> **THE TASK**
Every entry below should be written out again exactly.

> **DATA TO PROCESS**
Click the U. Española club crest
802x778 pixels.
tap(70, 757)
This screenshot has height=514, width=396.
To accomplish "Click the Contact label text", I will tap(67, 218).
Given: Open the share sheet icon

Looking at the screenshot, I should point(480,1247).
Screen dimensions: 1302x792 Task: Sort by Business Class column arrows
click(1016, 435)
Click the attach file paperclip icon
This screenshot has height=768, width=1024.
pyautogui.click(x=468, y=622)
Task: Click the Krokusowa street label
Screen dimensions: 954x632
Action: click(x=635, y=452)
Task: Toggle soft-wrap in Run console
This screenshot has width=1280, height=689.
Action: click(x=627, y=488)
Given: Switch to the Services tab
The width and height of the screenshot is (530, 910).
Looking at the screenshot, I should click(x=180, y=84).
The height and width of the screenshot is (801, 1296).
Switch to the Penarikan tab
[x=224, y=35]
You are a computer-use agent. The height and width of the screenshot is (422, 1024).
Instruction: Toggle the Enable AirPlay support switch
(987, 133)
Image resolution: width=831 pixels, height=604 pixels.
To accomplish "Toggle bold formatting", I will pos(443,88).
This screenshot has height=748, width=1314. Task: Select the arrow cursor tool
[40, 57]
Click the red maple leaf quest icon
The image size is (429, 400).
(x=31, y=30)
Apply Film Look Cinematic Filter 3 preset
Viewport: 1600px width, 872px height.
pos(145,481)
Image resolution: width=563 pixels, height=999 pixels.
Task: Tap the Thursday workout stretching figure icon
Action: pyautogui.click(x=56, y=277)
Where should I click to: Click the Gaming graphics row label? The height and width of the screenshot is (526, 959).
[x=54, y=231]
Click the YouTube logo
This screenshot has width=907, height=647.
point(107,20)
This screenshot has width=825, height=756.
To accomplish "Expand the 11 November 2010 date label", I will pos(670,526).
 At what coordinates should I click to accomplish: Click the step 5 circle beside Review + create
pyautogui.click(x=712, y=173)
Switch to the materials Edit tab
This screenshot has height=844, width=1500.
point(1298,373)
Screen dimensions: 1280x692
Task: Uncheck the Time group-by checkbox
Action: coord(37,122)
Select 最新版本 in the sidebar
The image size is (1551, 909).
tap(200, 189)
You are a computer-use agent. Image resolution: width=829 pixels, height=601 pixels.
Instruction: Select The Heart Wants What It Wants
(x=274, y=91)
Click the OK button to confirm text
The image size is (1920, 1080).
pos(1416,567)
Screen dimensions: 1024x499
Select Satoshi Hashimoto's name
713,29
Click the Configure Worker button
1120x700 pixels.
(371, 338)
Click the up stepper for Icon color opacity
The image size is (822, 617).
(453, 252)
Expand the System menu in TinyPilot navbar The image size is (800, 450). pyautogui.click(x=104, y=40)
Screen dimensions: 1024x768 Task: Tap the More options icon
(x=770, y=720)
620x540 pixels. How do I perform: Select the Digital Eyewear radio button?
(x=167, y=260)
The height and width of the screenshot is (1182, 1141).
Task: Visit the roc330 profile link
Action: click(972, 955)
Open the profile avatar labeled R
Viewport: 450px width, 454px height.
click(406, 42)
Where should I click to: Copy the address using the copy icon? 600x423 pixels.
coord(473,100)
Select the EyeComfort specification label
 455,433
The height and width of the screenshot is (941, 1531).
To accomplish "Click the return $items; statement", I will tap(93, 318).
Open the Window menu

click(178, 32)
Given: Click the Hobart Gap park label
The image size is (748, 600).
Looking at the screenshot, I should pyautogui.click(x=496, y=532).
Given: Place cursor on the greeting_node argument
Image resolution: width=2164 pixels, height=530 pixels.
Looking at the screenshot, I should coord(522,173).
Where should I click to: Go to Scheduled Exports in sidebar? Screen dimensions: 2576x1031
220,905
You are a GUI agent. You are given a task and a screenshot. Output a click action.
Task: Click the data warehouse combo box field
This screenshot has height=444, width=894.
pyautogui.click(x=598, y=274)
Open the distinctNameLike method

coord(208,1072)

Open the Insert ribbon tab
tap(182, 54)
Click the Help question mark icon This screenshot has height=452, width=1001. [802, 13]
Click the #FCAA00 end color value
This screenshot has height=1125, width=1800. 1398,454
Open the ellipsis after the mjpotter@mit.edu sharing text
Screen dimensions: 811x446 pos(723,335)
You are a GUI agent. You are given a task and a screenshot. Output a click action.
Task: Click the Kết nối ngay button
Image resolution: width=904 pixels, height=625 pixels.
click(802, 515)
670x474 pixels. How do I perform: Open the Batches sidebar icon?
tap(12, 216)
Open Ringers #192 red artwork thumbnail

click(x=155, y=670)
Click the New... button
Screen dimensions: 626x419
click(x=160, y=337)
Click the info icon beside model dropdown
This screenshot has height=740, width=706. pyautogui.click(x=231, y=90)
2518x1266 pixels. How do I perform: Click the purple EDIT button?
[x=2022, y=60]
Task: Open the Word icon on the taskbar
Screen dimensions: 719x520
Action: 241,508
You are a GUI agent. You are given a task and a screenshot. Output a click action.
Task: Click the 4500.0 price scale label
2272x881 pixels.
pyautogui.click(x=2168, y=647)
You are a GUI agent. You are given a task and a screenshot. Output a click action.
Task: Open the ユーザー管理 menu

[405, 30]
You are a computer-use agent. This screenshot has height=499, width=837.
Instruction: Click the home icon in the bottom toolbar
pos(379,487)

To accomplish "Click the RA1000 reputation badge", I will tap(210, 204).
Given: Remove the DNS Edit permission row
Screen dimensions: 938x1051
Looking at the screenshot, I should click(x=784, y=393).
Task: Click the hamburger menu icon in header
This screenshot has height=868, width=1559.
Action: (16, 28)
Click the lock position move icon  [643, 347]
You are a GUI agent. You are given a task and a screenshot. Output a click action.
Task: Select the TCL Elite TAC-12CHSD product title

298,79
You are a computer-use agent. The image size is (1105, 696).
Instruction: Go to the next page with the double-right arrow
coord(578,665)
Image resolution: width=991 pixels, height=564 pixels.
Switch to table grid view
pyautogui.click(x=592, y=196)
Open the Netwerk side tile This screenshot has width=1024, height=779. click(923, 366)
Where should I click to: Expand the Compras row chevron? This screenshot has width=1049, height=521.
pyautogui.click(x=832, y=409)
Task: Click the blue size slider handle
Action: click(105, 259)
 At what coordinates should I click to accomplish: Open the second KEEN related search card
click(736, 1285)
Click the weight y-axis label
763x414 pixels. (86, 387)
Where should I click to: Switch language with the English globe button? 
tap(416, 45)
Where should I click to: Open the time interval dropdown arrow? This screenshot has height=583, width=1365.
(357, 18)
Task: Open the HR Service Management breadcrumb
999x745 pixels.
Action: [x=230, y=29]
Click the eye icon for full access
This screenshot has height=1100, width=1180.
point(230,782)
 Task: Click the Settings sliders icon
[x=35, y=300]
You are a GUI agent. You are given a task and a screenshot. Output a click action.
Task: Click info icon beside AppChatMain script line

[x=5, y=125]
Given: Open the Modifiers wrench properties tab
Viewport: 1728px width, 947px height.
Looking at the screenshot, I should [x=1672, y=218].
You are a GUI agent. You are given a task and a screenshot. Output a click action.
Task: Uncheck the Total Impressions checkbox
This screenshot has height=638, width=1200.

> **EXPECTED ANSWER**
Click the U. Española club crest
802x778 pixels.
tap(70, 757)
This screenshot has height=514, width=396.
To accomplish "Click the Contact label text", I will tap(67, 218).
Given: Open the share sheet icon

Looking at the screenshot, I should point(480,1247).
Screen dimensions: 1302x792 Task: Sort by Business Class column arrows
click(1016, 435)
Click the attach file paperclip icon
This screenshot has height=768, width=1024.
pyautogui.click(x=468, y=622)
Task: Click the Krokusowa street label
Screen dimensions: 954x632
Action: click(x=635, y=452)
Task: Toggle soft-wrap in Run console
This screenshot has width=1280, height=689.
Action: click(x=627, y=488)
Given: Switch to the Services tab
The width and height of the screenshot is (530, 910).
Looking at the screenshot, I should click(x=180, y=84).
The height and width of the screenshot is (801, 1296).
Switch to the Penarikan tab
[x=224, y=35]
You are a computer-use agent. The height and width of the screenshot is (422, 1024).
Instruction: Toggle the Enable AirPlay support switch
(987, 133)
Image resolution: width=831 pixels, height=604 pixels.
To accomplish "Toggle bold formatting", I will pos(443,88).
This screenshot has height=748, width=1314. Task: Select the arrow cursor tool
[40, 57]
Click the red maple leaf quest icon
The image size is (429, 400).
(x=31, y=30)
Apply Film Look Cinematic Filter 3 preset
Viewport: 1600px width, 872px height.
pos(145,481)
Image resolution: width=563 pixels, height=999 pixels.
Task: Tap the Thursday workout stretching figure icon
Action: pyautogui.click(x=56, y=277)
Where should I click to: Click the Gaming graphics row label? The height and width of the screenshot is (526, 959).
[x=54, y=231]
Click the YouTube logo
This screenshot has width=907, height=647.
point(107,20)
This screenshot has width=825, height=756.
To accomplish "Expand the 11 November 2010 date label", I will pos(670,526).
 At what coordinates should I click to accomplish: Click the step 5 circle beside Review + create
pyautogui.click(x=712, y=173)
Switch to the materials Edit tab
This screenshot has height=844, width=1500.
point(1298,373)
Screen dimensions: 1280x692
Task: Uncheck the Time group-by checkbox
Action: coord(37,122)
Select 最新版本 in the sidebar
The image size is (1551, 909).
tap(200, 189)
You are a computer-use agent. Image resolution: width=829 pixels, height=601 pixels.
Instruction: Select The Heart Wants What It Wants
(x=274, y=91)
Click the OK button to confirm text
The image size is (1920, 1080).
pos(1416,567)
Screen dimensions: 1024x499
Select Satoshi Hashimoto's name
713,29
Click the Configure Worker button
1120x700 pixels.
(371, 338)
Click the up stepper for Icon color opacity
The image size is (822, 617).
(453, 252)
Expand the System menu in TinyPilot navbar The image size is (800, 450). pyautogui.click(x=104, y=40)
Screen dimensions: 1024x768 Task: Tap the More options icon
(x=770, y=720)
620x540 pixels. How do I perform: Select the Digital Eyewear radio button?
(x=167, y=260)
The height and width of the screenshot is (1182, 1141).
Task: Visit the roc330 profile link
Action: click(972, 955)
Open the profile avatar labeled R
Viewport: 450px width, 454px height.
click(406, 42)
Where should I click to: Copy the address using the copy icon? 600x423 pixels.
coord(473,100)
Select the EyeComfort specification label
 455,433
The height and width of the screenshot is (941, 1531).
To accomplish "Click the return $items; statement", I will tap(93, 318).
Open the Window menu

click(178, 32)
Given: Click the Hobart Gap park label
The image size is (748, 600).
Looking at the screenshot, I should pyautogui.click(x=496, y=532).
Given: Place cursor on the greeting_node argument
Image resolution: width=2164 pixels, height=530 pixels.
Looking at the screenshot, I should coord(522,173).
Where should I click to: Go to Scheduled Exports in sidebar? Screen dimensions: 2576x1031
220,905
You are a GUI agent. You are given a task and a screenshot. Output a click action.
Task: Click the data warehouse combo box field
This screenshot has height=444, width=894.
pyautogui.click(x=598, y=274)
Open the distinctNameLike method

coord(208,1072)

Open the Insert ribbon tab
tap(182, 54)
Click the Help question mark icon This screenshot has height=452, width=1001. [802, 13]
Click the #FCAA00 end color value
This screenshot has height=1125, width=1800. 1398,454
Open the ellipsis after the mjpotter@mit.edu sharing text
Screen dimensions: 811x446 pos(723,335)
You are a GUI agent. You are given a task and a screenshot. Output a click action.
Task: Click the Kết nối ngay button
Image resolution: width=904 pixels, height=625 pixels.
click(802, 515)
670x474 pixels. How do I perform: Open the Batches sidebar icon?
tap(12, 216)
Open Ringers #192 red artwork thumbnail

click(x=155, y=670)
Click the New... button
Screen dimensions: 626x419
click(x=160, y=337)
Click the info icon beside model dropdown
This screenshot has height=740, width=706. pyautogui.click(x=231, y=90)
2518x1266 pixels. How do I perform: Click the purple EDIT button?
[x=2022, y=60]
Task: Open the Word icon on the taskbar
Screen dimensions: 719x520
Action: 241,508
You are a GUI agent. You are given a task and a screenshot. Output a click action.
Task: Click the 4500.0 price scale label
2272x881 pixels.
pyautogui.click(x=2168, y=647)
You are a GUI agent. You are given a task and a screenshot. Output a click action.
Task: Open the ユーザー管理 menu

[405, 30]
You are a computer-use agent. This screenshot has height=499, width=837.
Instruction: Click the home icon in the bottom toolbar
pos(379,487)

To accomplish "Click the RA1000 reputation badge", I will tap(210, 204).
Given: Remove the DNS Edit permission row
Screen dimensions: 938x1051
Looking at the screenshot, I should click(x=784, y=393).
Task: Click the hamburger menu icon in header
This screenshot has height=868, width=1559.
Action: (16, 28)
Click the lock position move icon  [643, 347]
You are a GUI agent. You are given a task and a screenshot. Output a click action.
Task: Select the TCL Elite TAC-12CHSD product title

298,79
You are a computer-use agent. The image size is (1105, 696).
Instruction: Go to the next page with the double-right arrow
coord(578,665)
Image resolution: width=991 pixels, height=564 pixels.
Switch to table grid view
pyautogui.click(x=592, y=196)
Open the Netwerk side tile This screenshot has width=1024, height=779. click(923, 366)
Where should I click to: Expand the Compras row chevron? This screenshot has width=1049, height=521.
pyautogui.click(x=832, y=409)
Task: Click the blue size slider handle
Action: click(105, 259)
 At what coordinates should I click to accomplish: Open the second KEEN related search card
click(736, 1285)
Click the weight y-axis label
763x414 pixels. (86, 387)
Where should I click to: Switch language with the English globe button? 
tap(416, 45)
Where should I click to: Open the time interval dropdown arrow? This screenshot has height=583, width=1365.
(357, 18)
Task: Open the HR Service Management breadcrumb
999x745 pixels.
Action: [x=230, y=29]
Click the eye icon for full access
This screenshot has height=1100, width=1180.
point(230,782)
 Task: Click the Settings sliders icon
[x=35, y=300]
You are a GUI agent. You are given a task and a screenshot. Output a click action.
Task: Click info icon beside AppChatMain script line

[x=5, y=125]
Given: Open the Modifiers wrench properties tab
Viewport: 1728px width, 947px height.
Looking at the screenshot, I should [x=1672, y=218].
You are a GUI agent. You are given a task and a screenshot. Output a click action.
Task: Uncheck the Total Impressions checkbox
This screenshot has height=638, width=1200.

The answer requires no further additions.